Namun, karena merasa hukum tidak berpihak padanya, Raka nekat menyandera ruang persidangan dengan ancaman bom, menuntut agar kasus kematian istrinya diadili kembali.
Ketegangan memuncak ketika idealisme dan dendam bertabrakan, sementara waktu terus berjalan di tengah ancaman ledakan dan tuntutan moral yang menguji semua pihak di ruangan itu.
Sutradara Korea Puji Akting Reza dan Rio
Lee Chang-hee, yang dikenal piawai membangun atmosfer psikologis seperti dalam A Killer Paradox dan The Vanished, menilai Reza dan Rio punya kualitas internasional.
“Keduanya memiliki daya tarik besar. Saya yakin mereka akan sangat sukses jika masuk ke pasar Korea. Saya berharap bisa banyak berkolaborasi lagi di masa depan,”
ungkap Lee dengan penuh semangat.
Sementara itu, sutradara Indonesia Yusron Fuadi menuturkan bahwa proyek ini menjadi simbol kolaborasi kreatif dua negara Asia yang memiliki semangat serupa dalam mengangkat isu keadilan sosial dan moralitas manusia.
“Keadilan adalah konsep universal. Kami ingin menunjukkan bahwa kebenaran dan kemanusiaan adalah nilai yang sama, meski dengan latar budaya yang berbeda,”
jelas Yusron dalam kesempatan yang sama.

Didukung Banyak Aktor Ternama Indonesia
Selain Reza dan Rio, film ini juga menampilkan deretan aktor-aktor berbakat tanah air, antara lain Niken Anjani, Elang El Gibran, Dimas Aditya, Dian Nitami, Karina Salim, Raflu Altama, Tubagus Ali, Eduward Manalu, Tyan Anugrah, dan Voni Anggraini.
Mereka berperan penting dalam membangun konflik emosional dan ketegangan hukum yang menjadi inti cerita. Setiap karakter digambarkan kompleks, dengan motif dan moralitas yang abu-abu, menggambarkan realitas dunia peradilan yang seringkali tidak hitam-putih.
Film Lintas Budaya dengan Sentuhan Sinematografi Korea
Proses syuting Keadilan: The Verdict dilakukan di Jakarta dan Busan, memadukan gaya sinematografi khas Korea yang gelap dan atmosferik dengan alur emosional khas film Indonesia.

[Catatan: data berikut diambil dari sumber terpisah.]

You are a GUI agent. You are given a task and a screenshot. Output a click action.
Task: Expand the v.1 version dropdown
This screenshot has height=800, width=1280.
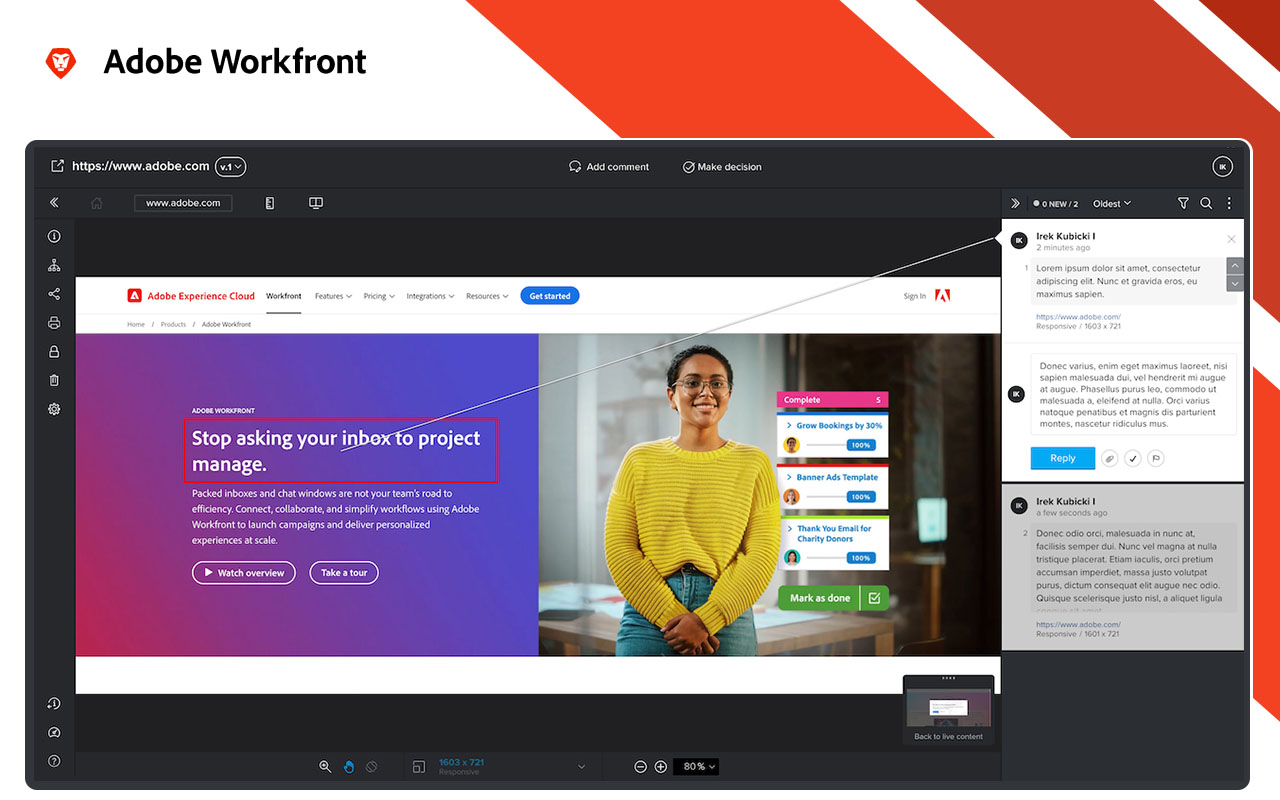tap(230, 166)
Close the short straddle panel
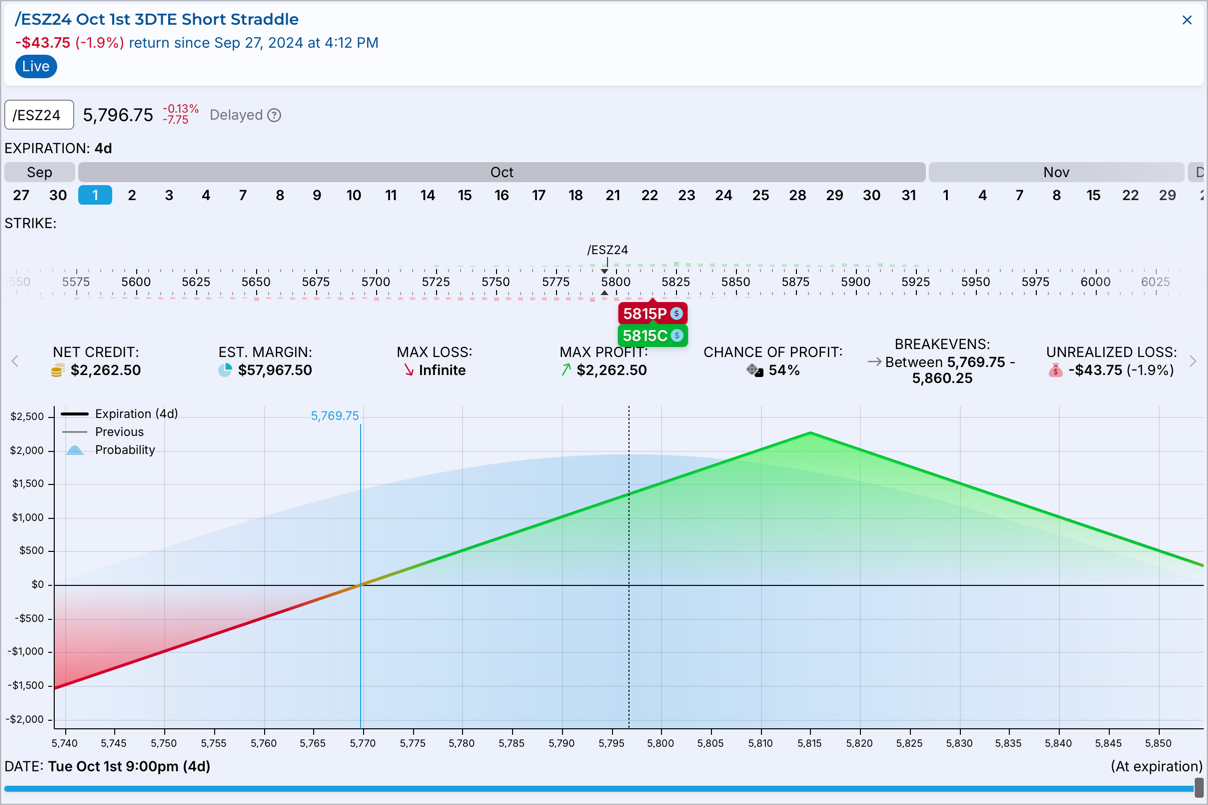 [1187, 20]
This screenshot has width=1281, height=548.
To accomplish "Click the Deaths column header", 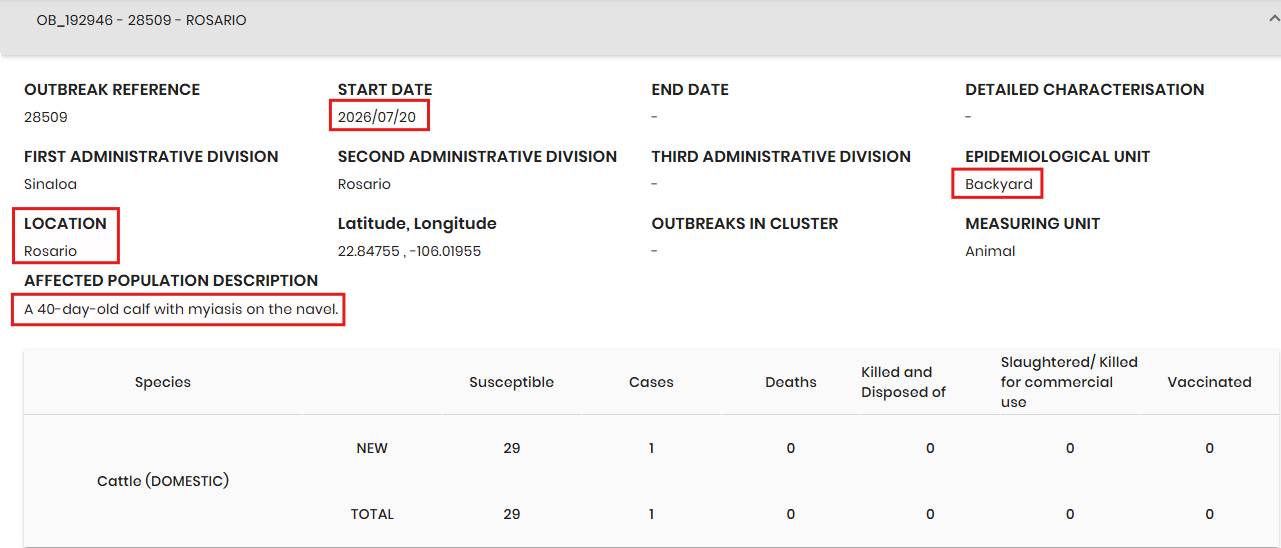I will point(791,382).
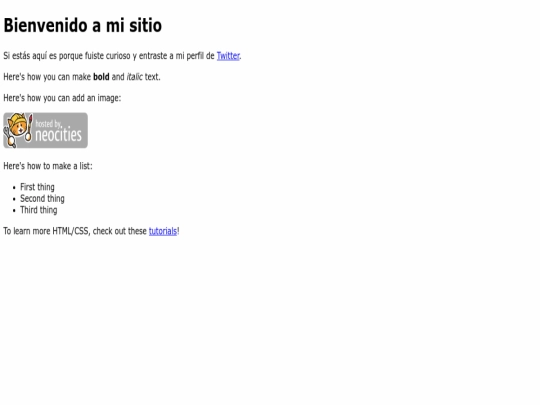
Task: Click the "neocities" wordmark in the badge
Action: coord(58,135)
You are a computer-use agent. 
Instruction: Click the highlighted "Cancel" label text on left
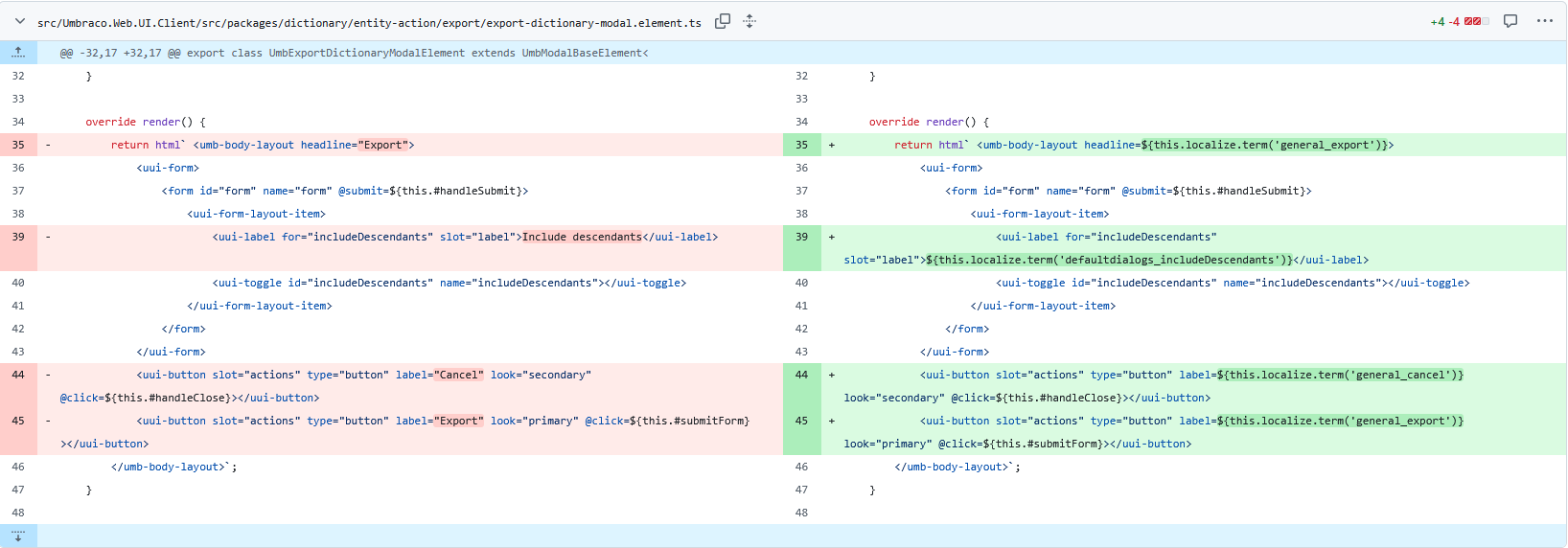pyautogui.click(x=459, y=375)
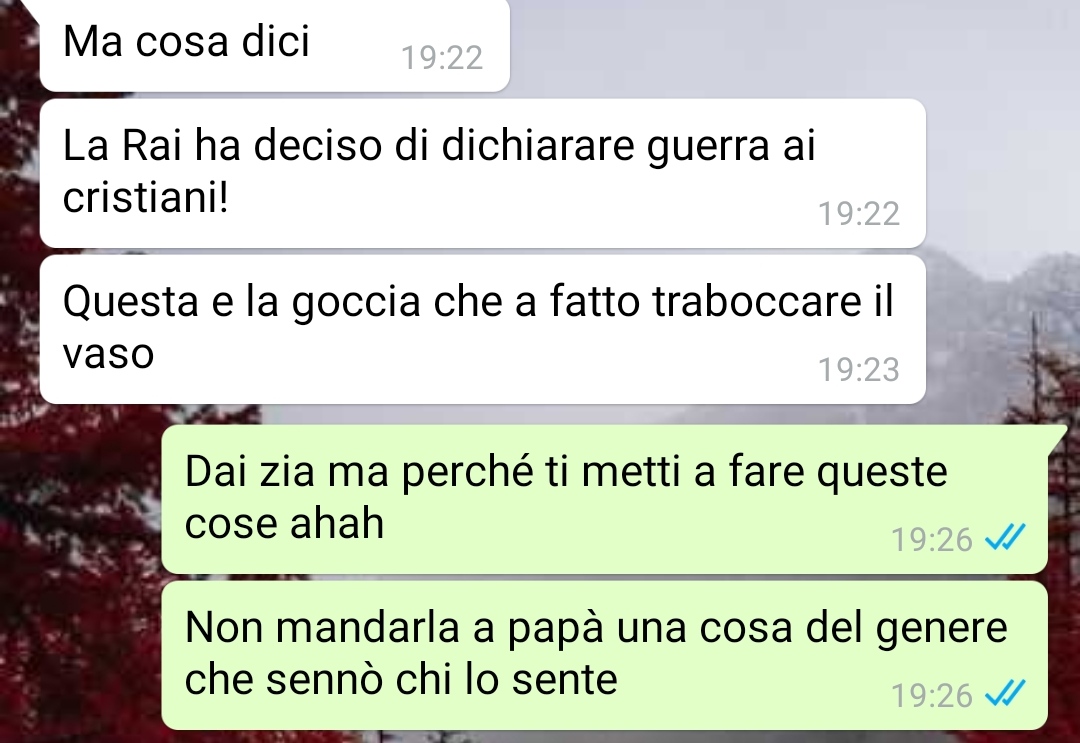This screenshot has height=743, width=1080.
Task: Tap the word 'vaso' in received message
Action: [x=108, y=355]
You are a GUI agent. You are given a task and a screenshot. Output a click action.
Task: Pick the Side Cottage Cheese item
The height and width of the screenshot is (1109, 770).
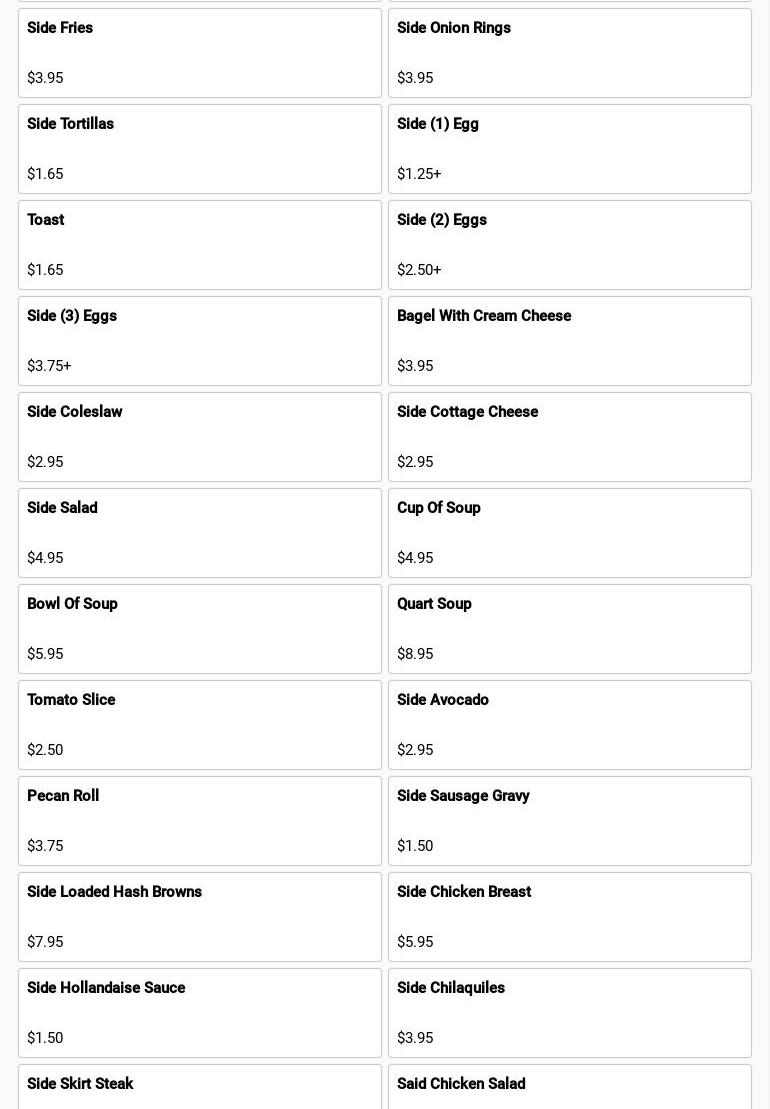(x=569, y=437)
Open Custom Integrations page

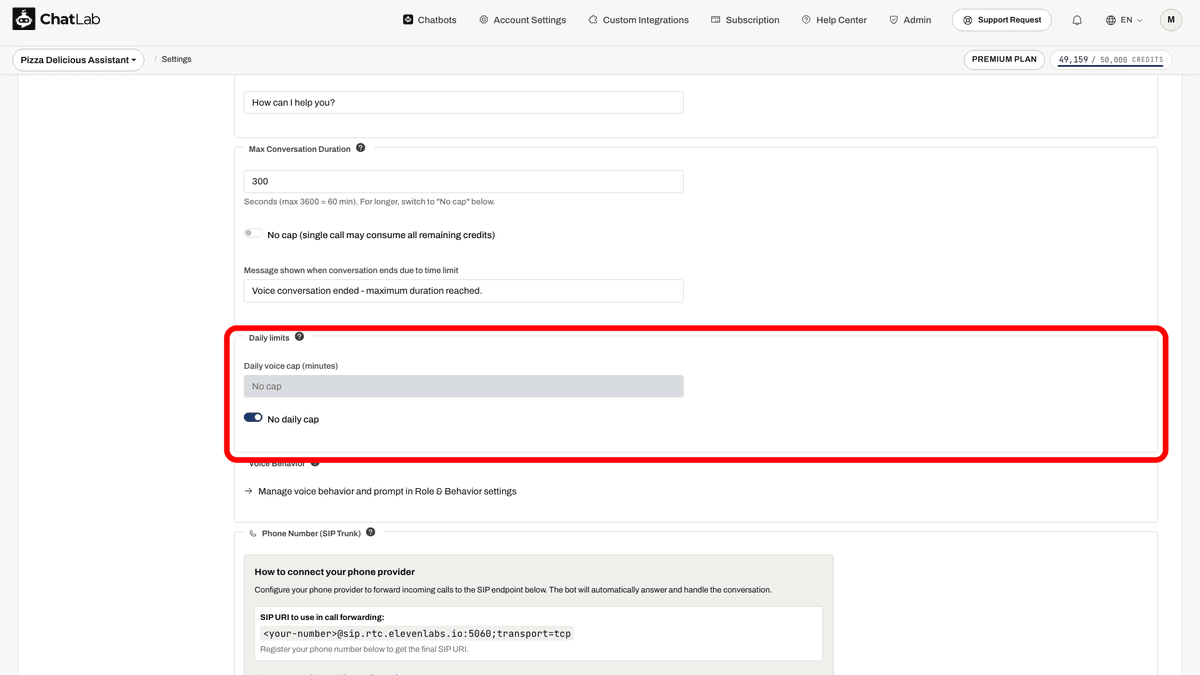coord(638,20)
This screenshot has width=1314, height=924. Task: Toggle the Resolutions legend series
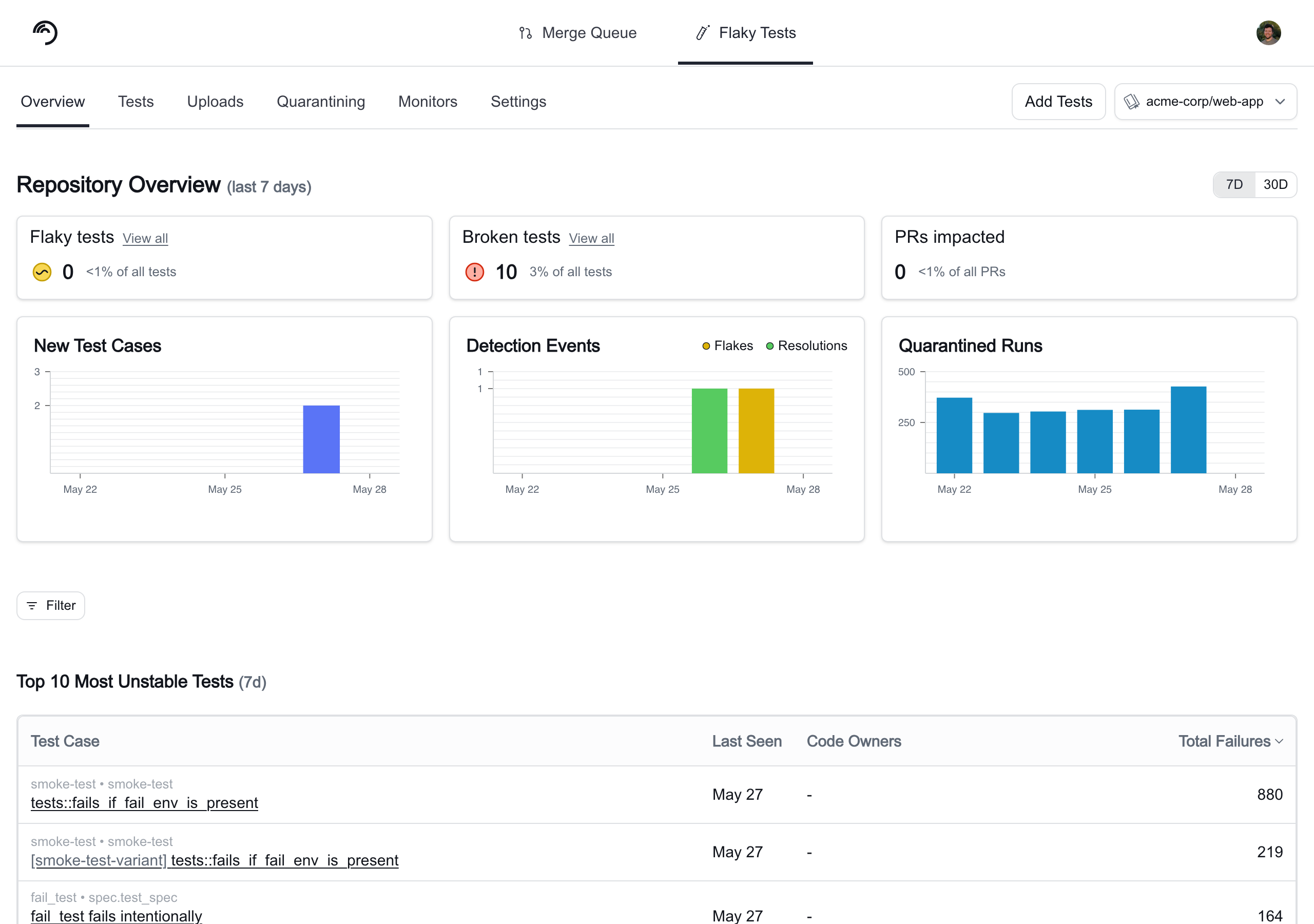(806, 346)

Kolaborasi teknis dilakukan oleh tim kamera, tata cahaya, dan penyunting dari dua negara, menjadikan film ini tampil modern, intens, dan bernuansa internasional.
Film ini juga menjadi bagian dari inisiatif Korea-Indonesia Film Partnership Program, yang bertujuan mempererat kerja sama industri kreatif dan membuka peluang bagi talenta Asia untuk menembus pasar global.
Tayang Serentak 20 November 2025
Keadilan: The Verdict dijadwalkan tayang serentak di seluruh bioskop Indonesia mulai 20 November 2025, dan rencananya juga akan tayang di sejumlah jaringan bioskop di Korea Selatan dan Asia Tenggara.
Film ini diharapkan menjadi salah satu film kolaborasi Asia paling berpengaruh tahun ini, dengan tema besar yang menyentuh isu keadilan, kemanusiaan, dan rekonsiliasi moral.
“Kami ingin penonton tidak hanya terhibur, tapi juga merenungkan kembali arti keadilan dalam kehidupan sehari-hari,”
tutur Yusron Fuadi menutup konferensi pers.